La prévalence de l'oesophage de Barrett dans la population générale est de 2% à 5%, sachant que la maladie peut être asymptomatique chez neuf patients sur dix. L’incidence des formes sévères est beaucoup plus faible, avec un cas sur 3.000.
L'OB est environ deux fois plus fréquent chez les hommes que chez les femmes et intervient surtout après l'âge de 50 ans (l'âge moyen du diagnostic s'établit à 60 ans).
Environ 10 à 15% des patients souffrant d’un reflux gastro-oesophagien développeront tôt ou tard un œsophage de Barrett.
Que se passe-t-il ?
Un œsophage sain est recouvert d’une muqueuse blanche perlée également appelée épithélium pavimenteux. Sous l'effet d'épisodes à répétition de reflux gastro-oesophagien, ces cellules normales peuvent se transformer en cellules cylindriques anormales. Lorsque ce changement intervient, il n'y a pas de retour en arrière possible : c'est l'oesophage de Barrett. Dans cette situation, le revêtement malpighien blanc de la muqueuse se transforme en un revêtement muqueux rose saumon.

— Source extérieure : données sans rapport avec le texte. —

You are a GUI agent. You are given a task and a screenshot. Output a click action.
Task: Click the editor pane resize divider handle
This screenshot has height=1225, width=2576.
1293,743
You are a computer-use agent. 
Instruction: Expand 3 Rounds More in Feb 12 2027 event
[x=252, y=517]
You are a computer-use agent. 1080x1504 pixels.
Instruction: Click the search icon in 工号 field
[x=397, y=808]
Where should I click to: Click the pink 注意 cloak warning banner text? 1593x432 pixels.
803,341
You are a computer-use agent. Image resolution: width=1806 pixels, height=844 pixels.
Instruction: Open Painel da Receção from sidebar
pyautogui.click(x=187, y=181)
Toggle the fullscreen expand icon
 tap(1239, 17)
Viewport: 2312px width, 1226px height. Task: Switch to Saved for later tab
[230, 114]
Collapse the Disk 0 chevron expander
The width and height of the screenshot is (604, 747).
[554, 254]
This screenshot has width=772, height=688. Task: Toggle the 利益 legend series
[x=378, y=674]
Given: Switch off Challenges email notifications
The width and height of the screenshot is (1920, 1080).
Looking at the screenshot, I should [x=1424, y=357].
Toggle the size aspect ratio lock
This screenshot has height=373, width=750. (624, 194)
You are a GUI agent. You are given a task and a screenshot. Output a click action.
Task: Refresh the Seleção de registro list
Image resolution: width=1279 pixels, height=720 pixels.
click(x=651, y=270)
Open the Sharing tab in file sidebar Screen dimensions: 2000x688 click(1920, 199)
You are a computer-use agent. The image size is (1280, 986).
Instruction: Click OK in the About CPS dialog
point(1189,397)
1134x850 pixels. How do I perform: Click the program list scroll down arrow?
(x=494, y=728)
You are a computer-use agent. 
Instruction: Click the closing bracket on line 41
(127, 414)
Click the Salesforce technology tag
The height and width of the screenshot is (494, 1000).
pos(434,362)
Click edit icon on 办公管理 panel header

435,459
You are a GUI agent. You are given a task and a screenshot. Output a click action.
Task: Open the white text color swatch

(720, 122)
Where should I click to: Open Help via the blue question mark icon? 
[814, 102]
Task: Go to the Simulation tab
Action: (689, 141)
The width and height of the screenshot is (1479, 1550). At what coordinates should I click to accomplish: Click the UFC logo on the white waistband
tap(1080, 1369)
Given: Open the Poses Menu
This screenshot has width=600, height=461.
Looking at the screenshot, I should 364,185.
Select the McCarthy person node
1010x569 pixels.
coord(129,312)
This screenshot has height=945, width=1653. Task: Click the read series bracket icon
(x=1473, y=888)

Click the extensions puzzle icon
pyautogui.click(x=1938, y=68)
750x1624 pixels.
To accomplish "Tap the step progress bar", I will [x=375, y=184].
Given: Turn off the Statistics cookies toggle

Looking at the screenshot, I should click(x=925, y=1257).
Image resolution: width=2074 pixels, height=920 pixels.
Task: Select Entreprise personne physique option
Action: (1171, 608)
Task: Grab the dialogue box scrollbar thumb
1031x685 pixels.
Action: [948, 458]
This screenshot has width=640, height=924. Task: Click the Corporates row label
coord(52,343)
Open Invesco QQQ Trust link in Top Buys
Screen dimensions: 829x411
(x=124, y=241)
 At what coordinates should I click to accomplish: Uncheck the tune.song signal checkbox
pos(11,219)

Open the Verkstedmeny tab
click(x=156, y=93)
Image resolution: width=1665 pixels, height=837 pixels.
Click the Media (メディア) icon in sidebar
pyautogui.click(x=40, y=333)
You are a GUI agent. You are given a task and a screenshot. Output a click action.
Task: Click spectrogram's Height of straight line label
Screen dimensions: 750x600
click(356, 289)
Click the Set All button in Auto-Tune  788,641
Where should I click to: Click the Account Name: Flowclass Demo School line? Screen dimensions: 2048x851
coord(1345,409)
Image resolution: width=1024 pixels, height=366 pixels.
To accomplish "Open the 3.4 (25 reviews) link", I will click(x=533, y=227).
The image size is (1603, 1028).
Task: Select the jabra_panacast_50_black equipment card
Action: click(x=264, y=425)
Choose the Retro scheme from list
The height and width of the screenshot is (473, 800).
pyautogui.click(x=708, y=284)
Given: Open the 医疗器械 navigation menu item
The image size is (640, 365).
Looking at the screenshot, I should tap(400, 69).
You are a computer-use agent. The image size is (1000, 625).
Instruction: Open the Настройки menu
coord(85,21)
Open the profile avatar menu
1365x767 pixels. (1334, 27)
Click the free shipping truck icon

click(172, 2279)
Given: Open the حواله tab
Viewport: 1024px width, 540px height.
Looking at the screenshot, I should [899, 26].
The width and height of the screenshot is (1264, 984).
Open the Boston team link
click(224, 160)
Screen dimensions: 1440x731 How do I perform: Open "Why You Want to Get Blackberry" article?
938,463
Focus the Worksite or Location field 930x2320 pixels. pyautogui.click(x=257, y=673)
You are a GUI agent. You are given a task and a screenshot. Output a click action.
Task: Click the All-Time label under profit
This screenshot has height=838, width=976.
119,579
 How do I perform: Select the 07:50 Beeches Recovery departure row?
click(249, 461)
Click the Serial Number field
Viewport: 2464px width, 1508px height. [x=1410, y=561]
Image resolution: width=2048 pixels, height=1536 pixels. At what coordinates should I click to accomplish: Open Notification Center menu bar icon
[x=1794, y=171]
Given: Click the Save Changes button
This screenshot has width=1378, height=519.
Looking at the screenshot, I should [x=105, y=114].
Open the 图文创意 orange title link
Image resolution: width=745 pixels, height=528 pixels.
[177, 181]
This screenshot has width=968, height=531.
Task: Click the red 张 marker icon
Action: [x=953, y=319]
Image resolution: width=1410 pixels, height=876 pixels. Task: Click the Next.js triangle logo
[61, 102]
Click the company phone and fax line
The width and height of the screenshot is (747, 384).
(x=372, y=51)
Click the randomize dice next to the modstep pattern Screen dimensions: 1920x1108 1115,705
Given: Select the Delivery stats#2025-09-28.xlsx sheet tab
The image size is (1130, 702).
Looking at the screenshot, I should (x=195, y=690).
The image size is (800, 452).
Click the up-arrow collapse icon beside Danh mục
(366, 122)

Le nom de la maladie provient de celui d'un médecin anglais, Norman Barrett, qui a décrit pour la première fois cette pathologie en 1953.
Les causes
Un reflux gastro-oesophagien chronique peut à la longue abîmer la muqueuse oesophagienne et provoquer une inflammation. En effet, l’œsophage n’est pas bien protégé face à ces agressions acides, ce qui peut déclencher une oesophagite aiguë. Ceci explique aussi, en cas de récidives chroniques, la transformation de la muqueuse sur quelques centimètres, mais parfois sur une portion nettement plus importante du bas œsophage.
Les facteurs responsables du reflux chronique sont probablement à l'origine de l'oesophage de Barrett. En effet, l'exposition répétée de l'oesophage aux sucs gastriques entraîne une métaplasie qui peut évoluer vers une dysplasie, menant éventuellement à un carcinome. Mais pas de panique. Toutes les personnes souffrant de reflux-gastro-oesophagien ne développeront pas systématiquement un œsophage de Barrett. Celui-ci concernera en fait un patient sur dix environ.
Les autres facteurs de risque
Parmi les autres causes possibles, on citera l’âge, le tabac et l'obésité. L’hérédité serait également un facteur non négligeable. Récemment, deux gènes ont été identifiés comme pouvant être responsables du développement du l’œsophage de Barrett. De plus, certaines mutations ou variations génétiques (comme celles prédisposant à l’obésité) pourraient y être associées.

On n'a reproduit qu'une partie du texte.